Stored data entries

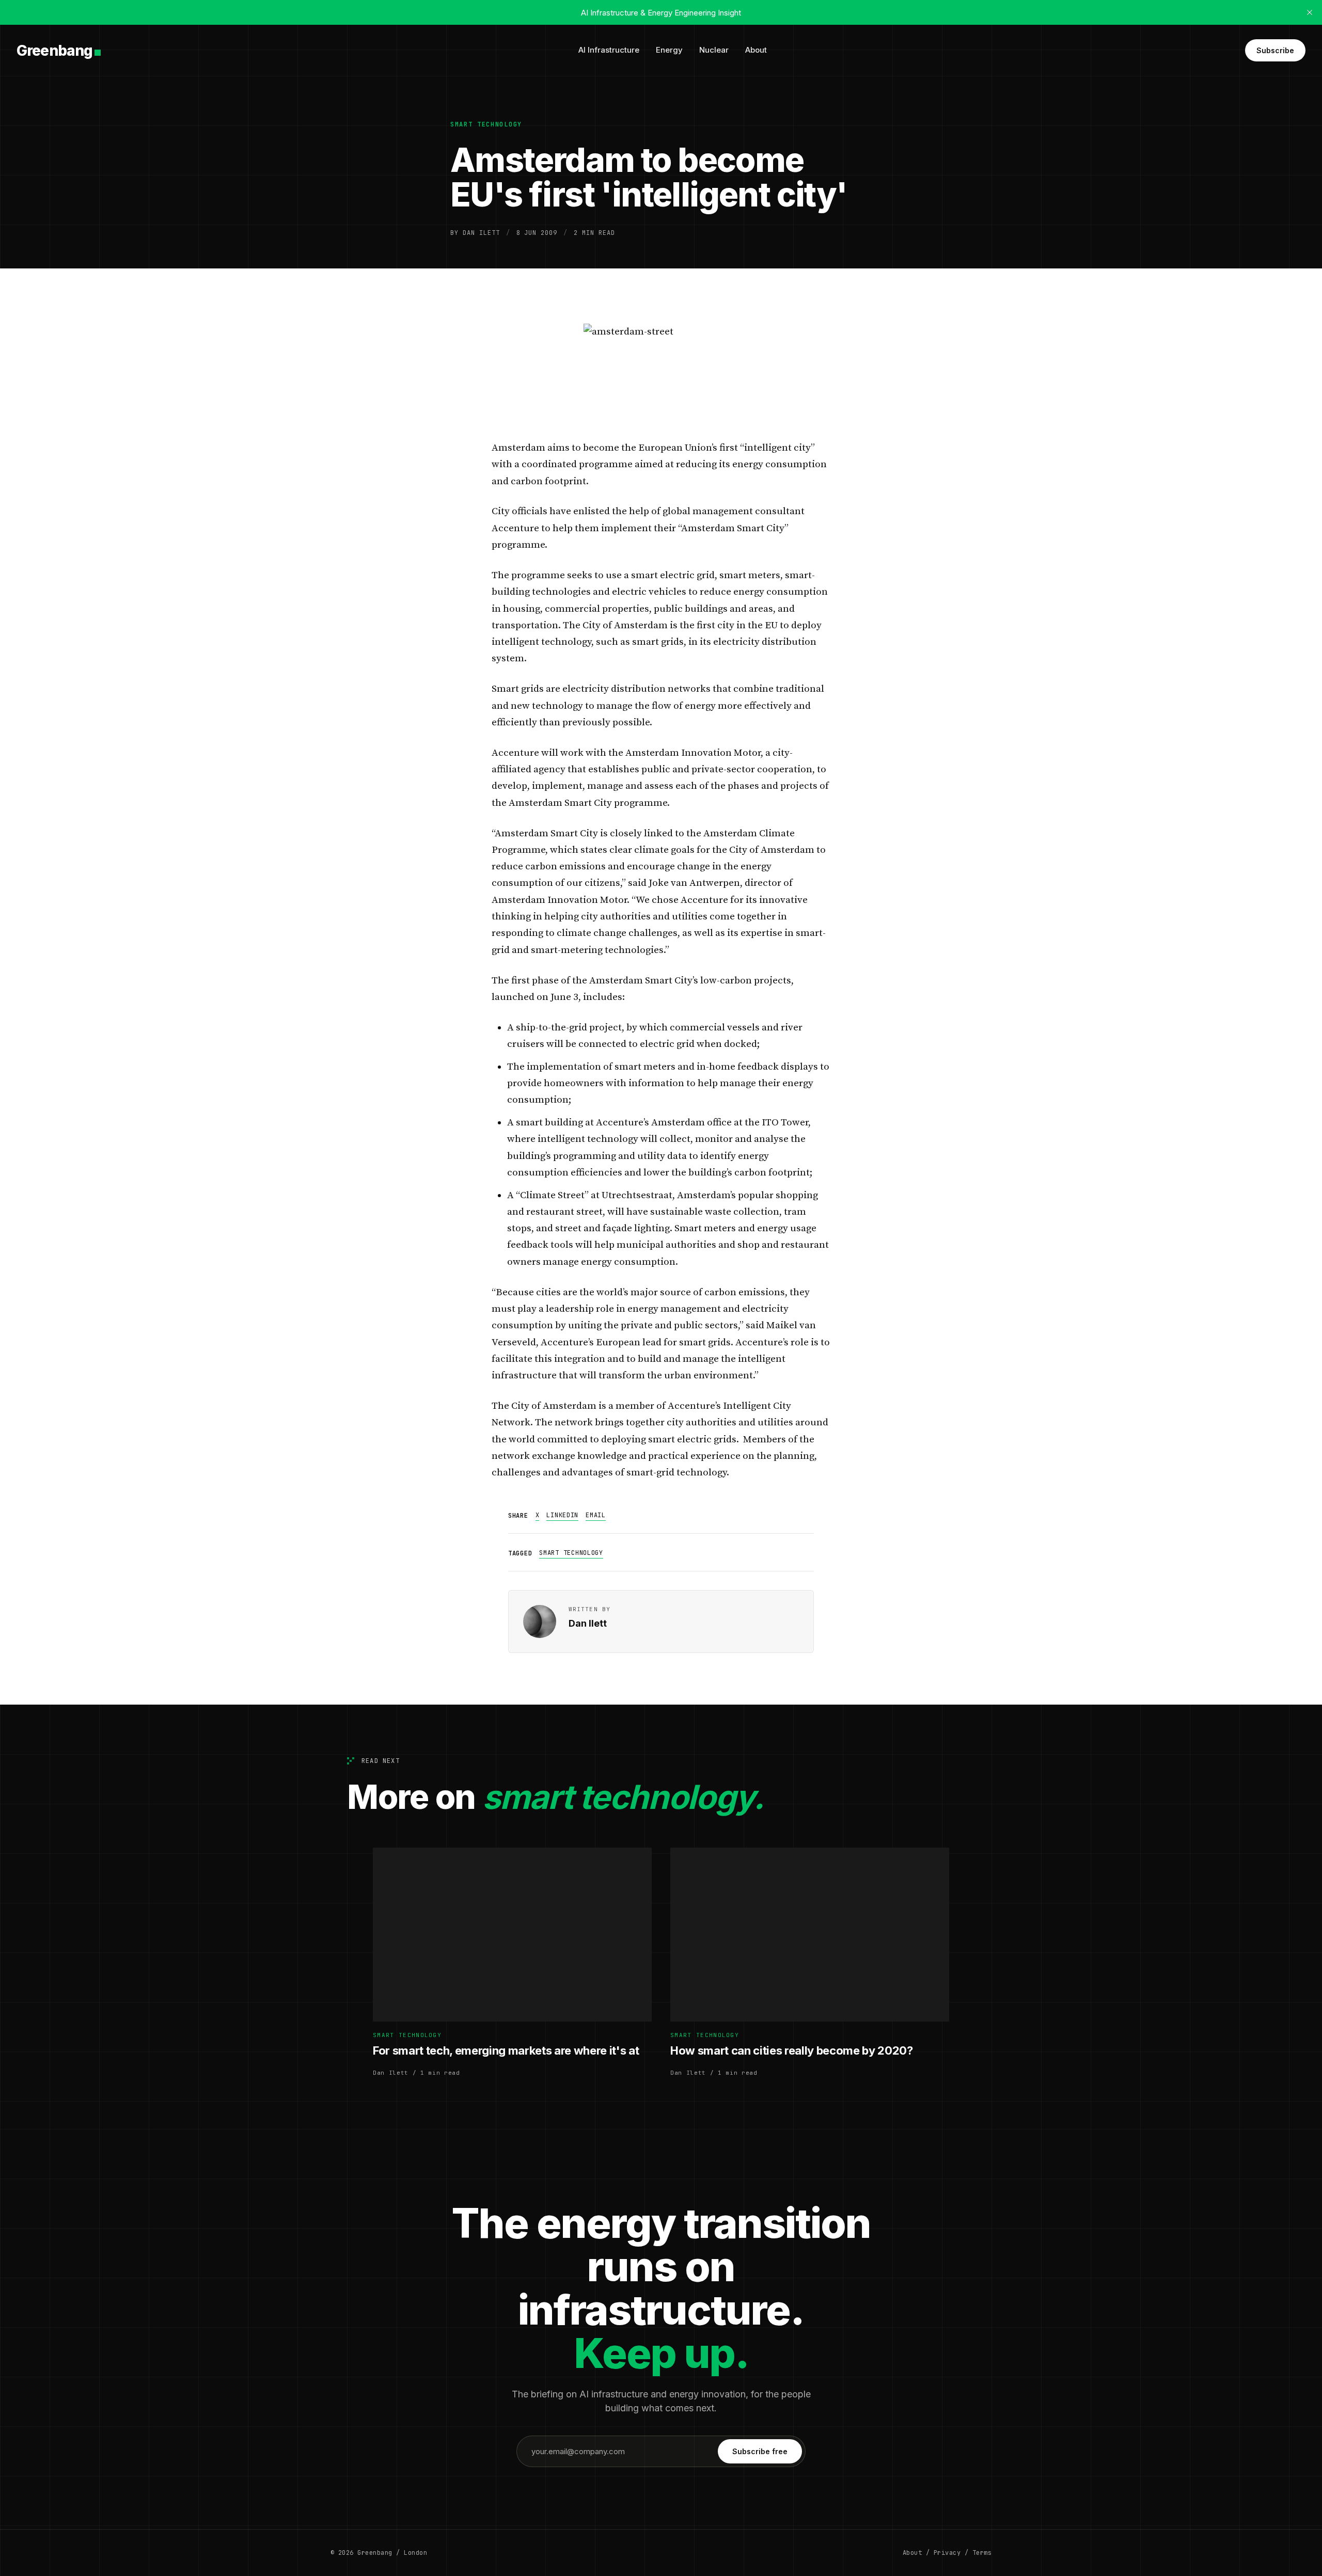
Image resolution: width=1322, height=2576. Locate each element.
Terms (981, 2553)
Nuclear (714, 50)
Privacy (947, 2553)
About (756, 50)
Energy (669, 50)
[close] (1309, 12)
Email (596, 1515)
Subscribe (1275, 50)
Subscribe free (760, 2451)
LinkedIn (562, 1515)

Your assignment
Restate the data word for word and exclude every picture.

Your response
Image resolution: width=1322, height=2576. Locate each element.
Terms (981, 2553)
Nuclear (714, 50)
Privacy (947, 2553)
About (756, 50)
Energy (669, 50)
[close] (1309, 12)
Email (596, 1515)
Subscribe (1275, 50)
Subscribe free (760, 2451)
LinkedIn (562, 1515)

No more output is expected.